### [Aim of the task]
Return each line in the records below that contains the string "settings". Matching is case-sensitive.
═════ Data entries ═════
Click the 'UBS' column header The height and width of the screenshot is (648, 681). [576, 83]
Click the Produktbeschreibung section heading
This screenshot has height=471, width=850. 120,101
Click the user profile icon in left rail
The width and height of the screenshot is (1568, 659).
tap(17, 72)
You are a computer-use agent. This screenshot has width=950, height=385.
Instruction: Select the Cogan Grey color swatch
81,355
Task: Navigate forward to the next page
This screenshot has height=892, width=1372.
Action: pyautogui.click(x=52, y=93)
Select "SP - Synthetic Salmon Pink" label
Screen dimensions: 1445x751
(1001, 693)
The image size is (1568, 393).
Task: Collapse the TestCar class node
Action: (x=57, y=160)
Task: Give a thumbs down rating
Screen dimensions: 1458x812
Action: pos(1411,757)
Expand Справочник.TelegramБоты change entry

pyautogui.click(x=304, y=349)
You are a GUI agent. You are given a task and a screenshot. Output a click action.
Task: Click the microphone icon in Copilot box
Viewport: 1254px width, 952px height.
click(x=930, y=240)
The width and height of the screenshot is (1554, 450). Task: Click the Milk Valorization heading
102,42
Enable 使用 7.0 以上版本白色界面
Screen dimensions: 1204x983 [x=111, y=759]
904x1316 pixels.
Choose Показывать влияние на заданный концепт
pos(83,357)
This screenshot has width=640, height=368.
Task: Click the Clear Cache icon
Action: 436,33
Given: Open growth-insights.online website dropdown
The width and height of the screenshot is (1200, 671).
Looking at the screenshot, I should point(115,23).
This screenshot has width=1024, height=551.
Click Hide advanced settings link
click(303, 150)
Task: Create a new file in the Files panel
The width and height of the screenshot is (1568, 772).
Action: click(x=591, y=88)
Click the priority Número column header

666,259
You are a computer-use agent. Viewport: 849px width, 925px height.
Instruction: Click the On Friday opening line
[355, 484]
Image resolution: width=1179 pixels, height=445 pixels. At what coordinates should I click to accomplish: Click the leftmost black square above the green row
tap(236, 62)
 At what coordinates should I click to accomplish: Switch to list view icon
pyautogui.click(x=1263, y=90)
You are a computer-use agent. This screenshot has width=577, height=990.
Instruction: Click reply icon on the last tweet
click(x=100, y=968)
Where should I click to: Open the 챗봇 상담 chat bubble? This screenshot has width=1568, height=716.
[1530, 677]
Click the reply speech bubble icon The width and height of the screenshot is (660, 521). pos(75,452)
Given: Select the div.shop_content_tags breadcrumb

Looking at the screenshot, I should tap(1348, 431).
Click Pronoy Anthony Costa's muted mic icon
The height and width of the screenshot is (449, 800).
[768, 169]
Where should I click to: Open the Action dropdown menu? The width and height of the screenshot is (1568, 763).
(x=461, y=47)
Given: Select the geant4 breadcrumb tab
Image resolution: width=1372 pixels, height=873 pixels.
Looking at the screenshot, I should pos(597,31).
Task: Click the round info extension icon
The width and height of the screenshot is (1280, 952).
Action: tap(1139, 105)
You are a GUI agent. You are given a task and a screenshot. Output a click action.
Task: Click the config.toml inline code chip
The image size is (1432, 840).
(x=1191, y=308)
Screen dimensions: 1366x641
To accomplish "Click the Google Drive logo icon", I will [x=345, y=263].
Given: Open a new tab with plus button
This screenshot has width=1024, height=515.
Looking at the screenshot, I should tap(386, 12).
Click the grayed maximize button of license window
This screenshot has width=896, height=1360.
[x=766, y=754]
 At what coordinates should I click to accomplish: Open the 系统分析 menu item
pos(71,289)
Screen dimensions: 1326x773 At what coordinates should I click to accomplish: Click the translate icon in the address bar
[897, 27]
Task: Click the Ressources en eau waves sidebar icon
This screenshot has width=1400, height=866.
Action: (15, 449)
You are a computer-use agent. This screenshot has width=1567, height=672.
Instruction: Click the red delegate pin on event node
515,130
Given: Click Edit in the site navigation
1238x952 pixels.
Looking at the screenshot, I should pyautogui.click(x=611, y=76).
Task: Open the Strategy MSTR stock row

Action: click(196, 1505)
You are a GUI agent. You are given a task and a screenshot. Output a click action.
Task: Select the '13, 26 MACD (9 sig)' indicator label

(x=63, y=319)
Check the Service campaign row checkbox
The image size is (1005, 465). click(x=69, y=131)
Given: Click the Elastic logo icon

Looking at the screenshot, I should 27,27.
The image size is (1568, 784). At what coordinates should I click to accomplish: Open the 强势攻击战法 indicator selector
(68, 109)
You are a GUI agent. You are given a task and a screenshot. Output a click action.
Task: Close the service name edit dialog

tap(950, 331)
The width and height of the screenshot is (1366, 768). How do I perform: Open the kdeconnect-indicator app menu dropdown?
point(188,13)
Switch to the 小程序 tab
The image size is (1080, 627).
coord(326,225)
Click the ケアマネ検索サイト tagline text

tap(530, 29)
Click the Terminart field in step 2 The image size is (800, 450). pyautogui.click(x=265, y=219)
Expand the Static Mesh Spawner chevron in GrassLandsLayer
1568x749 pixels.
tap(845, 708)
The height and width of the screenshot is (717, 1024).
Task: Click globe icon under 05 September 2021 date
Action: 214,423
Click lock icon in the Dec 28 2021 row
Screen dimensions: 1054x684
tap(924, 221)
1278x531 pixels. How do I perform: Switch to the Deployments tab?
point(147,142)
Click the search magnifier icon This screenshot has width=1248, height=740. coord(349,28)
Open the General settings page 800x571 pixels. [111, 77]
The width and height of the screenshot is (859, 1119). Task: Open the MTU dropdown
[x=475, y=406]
═════
### [Exercise solution]
Click Hide advanced settings link
Open the General settings page 800x571 pixels. [111, 77]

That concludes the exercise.